L’écart est effectivement frappant. Un magasin Super U de Vitry-en-Artois a acquitté 272 000 euros d’impôts en 2023, selon les données du site Pappers, soit à peu près la même somme que Shein. Mais avec un chiffre d’affaires de... 34,3 millions d’euros, très loin du milliard du poids lourd chinois. À l’autre bout du spectre, l’Hyper U de Pont-de-Beauvoisin, avec 65,3 millions de chiffre d’affaires, a déboursé, quant à lui, plus de 500 000 euros. Ubuesque. «On ne travaille pas à armes égales», s’indigne Dominique Schelcher, qui réclame une équité fiscale entre les acteurs du commerce physique et ceux du e-commerce.
Shein a déclaré moins de 10 millions d'euros de chiffre d'affaires en France en 2023
Selon les calculs de RMC, un Hyper U qui réalise un chiffre d'affaires 25 fois moindre que Shein en France paiera donc deux fois plus d'impôt environ... Cette inégalité s’explique par une ingénierie fiscale bien rodée. D’après le média L’informé, Shein n’a déclaré en France que 9,9 millions d’euros de chiffre d’affaires et un bénéfice de 301 000 euros en 2023. Officiellement, sa filiale française ne couvre que les fonctions marketing et communication, avec une vingtaine de salariés. Les ventes aux clients français sont facturées depuis l’Irlande, où le taux d’impôt sur les sociétés est de 12,5 %, bien inférieur à celui en vigueur en France (25 %). L’ensemble repose sur un enchevêtrement de holdings jusqu’aux Îles Caïmans.
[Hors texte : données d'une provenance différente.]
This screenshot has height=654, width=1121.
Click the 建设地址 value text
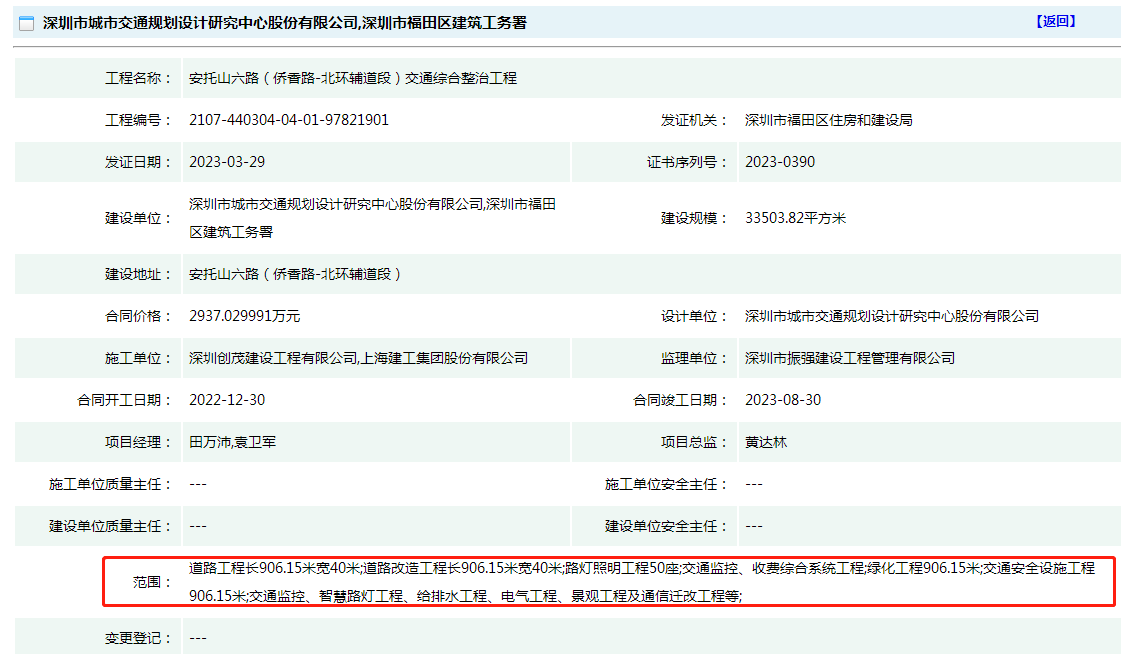coord(295,274)
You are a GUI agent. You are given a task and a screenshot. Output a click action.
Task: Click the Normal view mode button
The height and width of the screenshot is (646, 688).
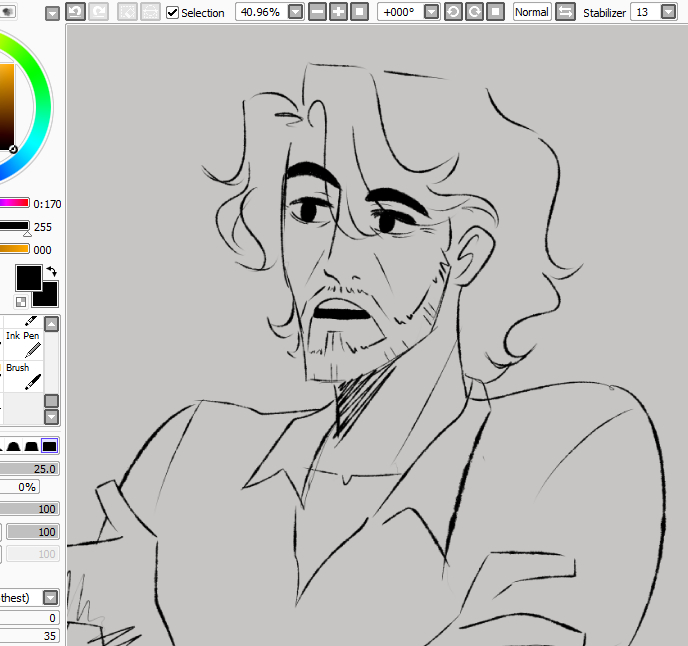[x=531, y=12]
Outre la problématique fiscale, le patron de Coopérative U pointe un autre problème : «Ce sont 600 avions qui arrivent chaque nuit de Chine vers l’Europe», affirme-t-il, évoquant des produits «pas toujours contrôlés de la même manière» que les produits locaux vendus en magasin. Face à ces pratiques, le gouvernement a réagi. Parmi les mesures proposées : l’instauration de frais de gestion sur chaque petit colis entrant dans l’UE dès 2026, et la suppression de l’exonération de taxe douanière sur les envois de moins de 150 euros, potentiellement actée en 2028 dans le cadre de la réforme de l’Union douanière.